**Input**

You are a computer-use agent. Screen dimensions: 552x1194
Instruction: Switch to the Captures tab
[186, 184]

...

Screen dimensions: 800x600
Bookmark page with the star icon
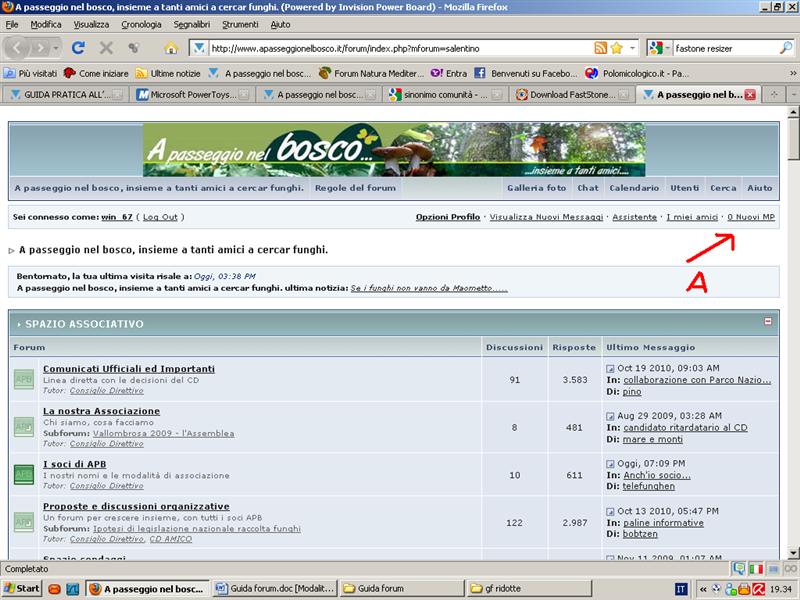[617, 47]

**What to do**
Please report every line of the records above that contains the word "dimensions".

**Expected output**
You are a computer-use agent. Screen dimensions: 552x1194
Screen dimensions: 800x600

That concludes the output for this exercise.